> _VOTRE OBJECTIF_
Modifiez les lignes ci-dessous en remplaçant « bomb marker » par « blast marker » et laissez tout le reste identique. Réécrivez l'ensemble des lignes sans y inclure les images.

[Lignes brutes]
····················

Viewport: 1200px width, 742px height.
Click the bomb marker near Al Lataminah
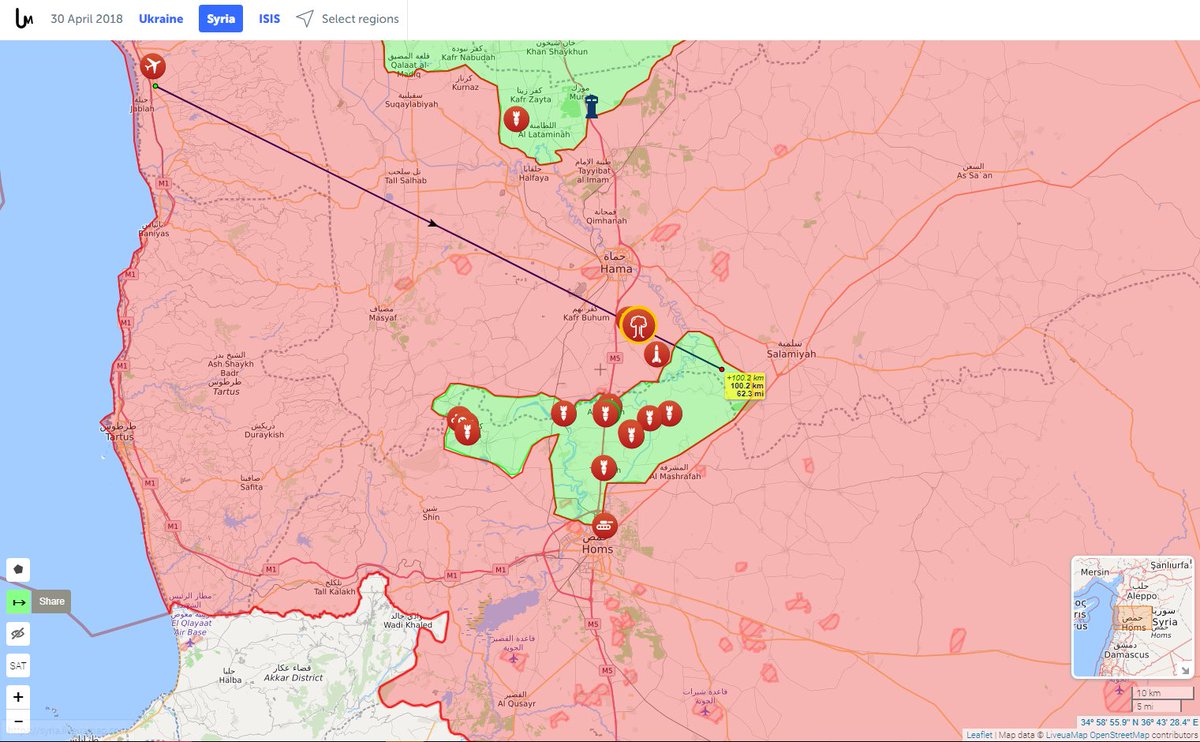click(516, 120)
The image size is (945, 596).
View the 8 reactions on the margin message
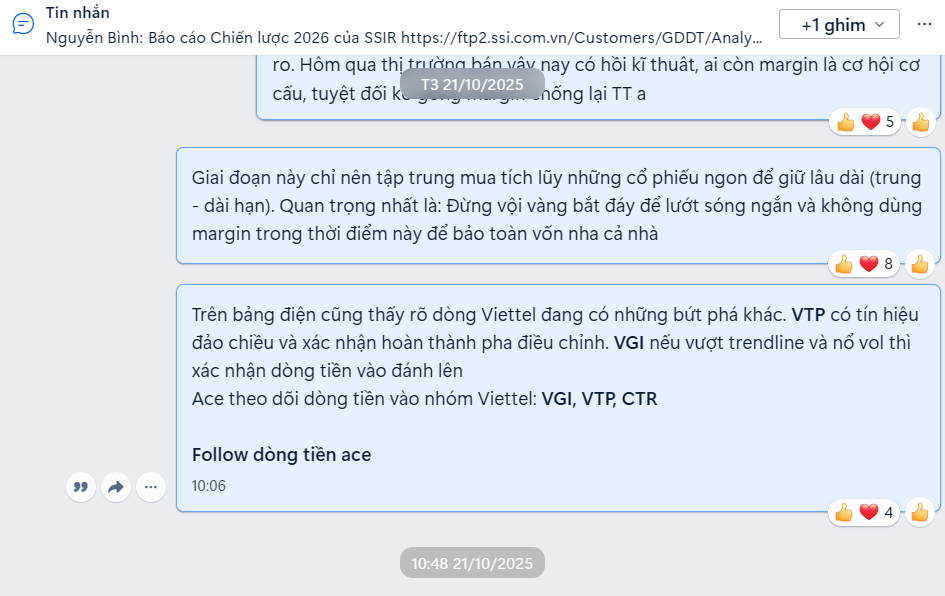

····················

> _RÉSULTAT_
Viewport: 1200px width, 742px height.
Click the blast marker near Al Lataminah
click(516, 120)
The image size is (945, 596).
View the 8 reactions on the margin message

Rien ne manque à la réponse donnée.